**WORK INSTRUCTIONS**
Would you please retype, exactly, the lines of the listing below between the line with "Task: Click the Closed Won column header" and the line with "The width and", inclusive?

**DATA SHOWN**
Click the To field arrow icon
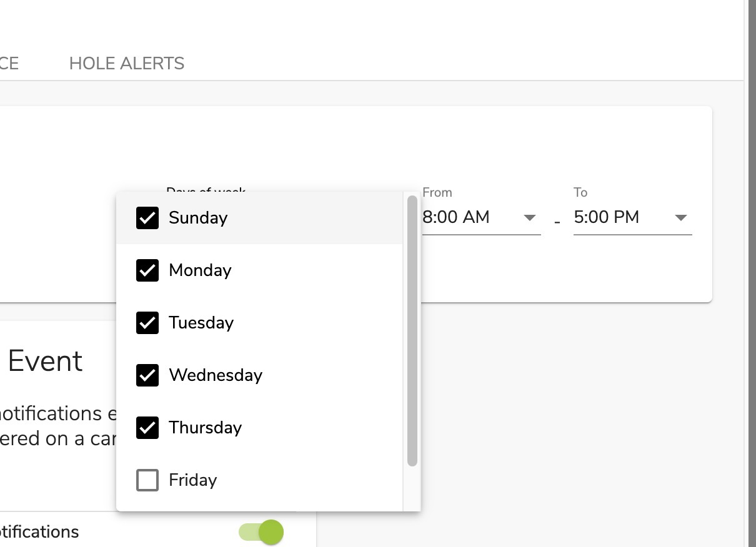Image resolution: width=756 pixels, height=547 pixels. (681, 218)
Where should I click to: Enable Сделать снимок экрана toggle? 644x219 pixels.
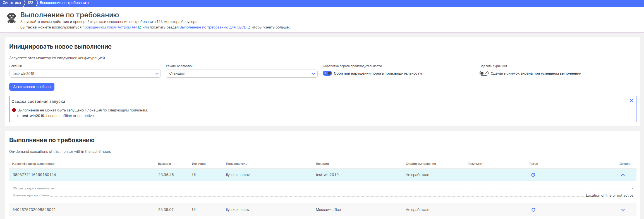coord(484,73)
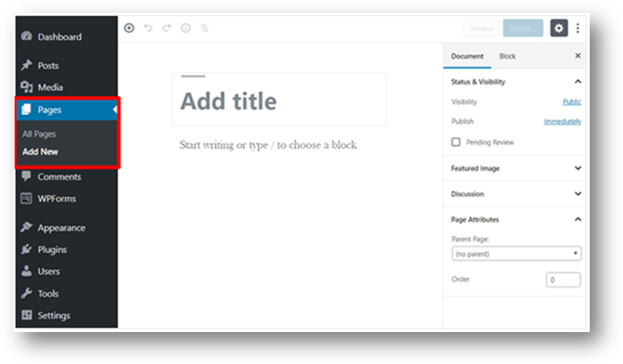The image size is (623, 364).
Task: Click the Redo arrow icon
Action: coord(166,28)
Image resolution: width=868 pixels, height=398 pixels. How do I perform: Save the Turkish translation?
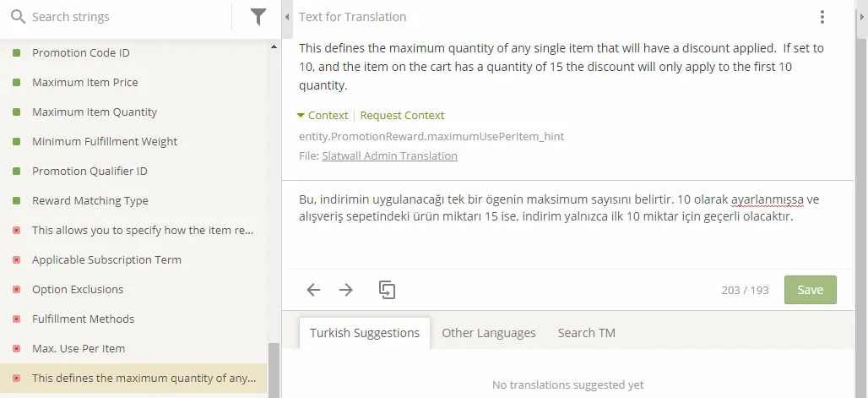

---

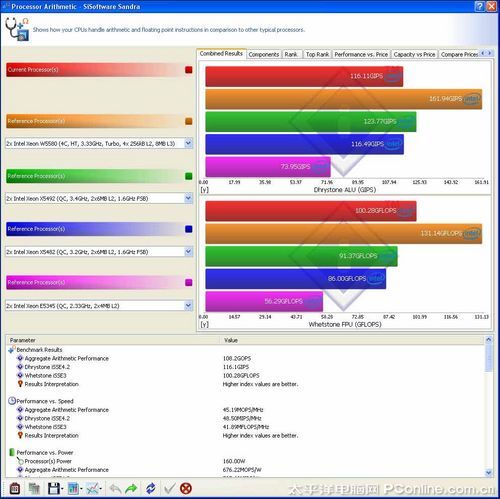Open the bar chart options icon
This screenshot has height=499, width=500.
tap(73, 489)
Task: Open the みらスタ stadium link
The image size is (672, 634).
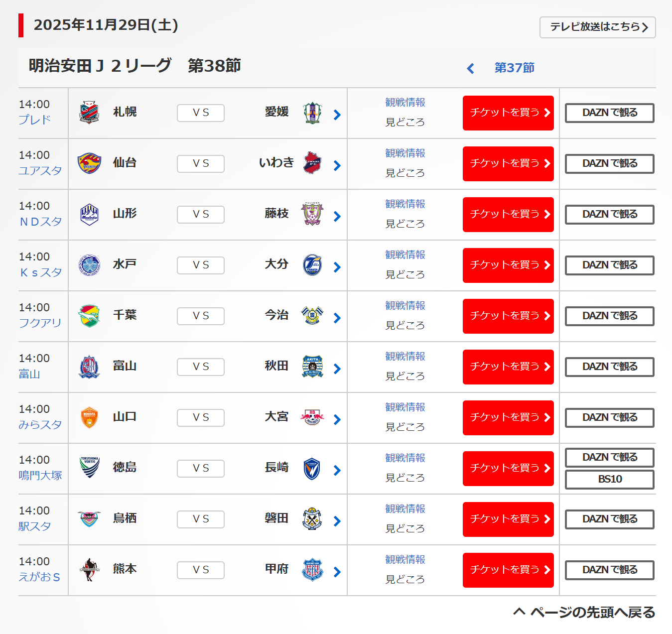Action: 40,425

* * *

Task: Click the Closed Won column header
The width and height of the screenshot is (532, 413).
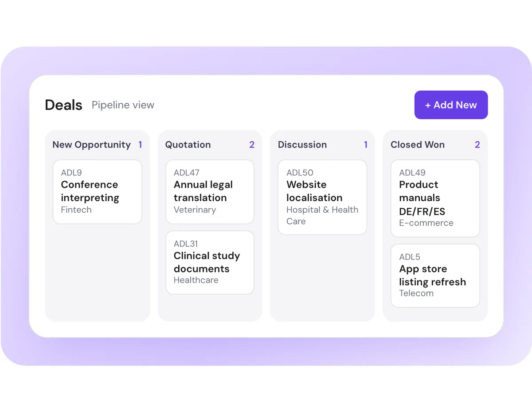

**OUTPUT FOR THIS EXERCISE**
Task: Click the Closed Won column header
The width and height of the screenshot is (532, 413).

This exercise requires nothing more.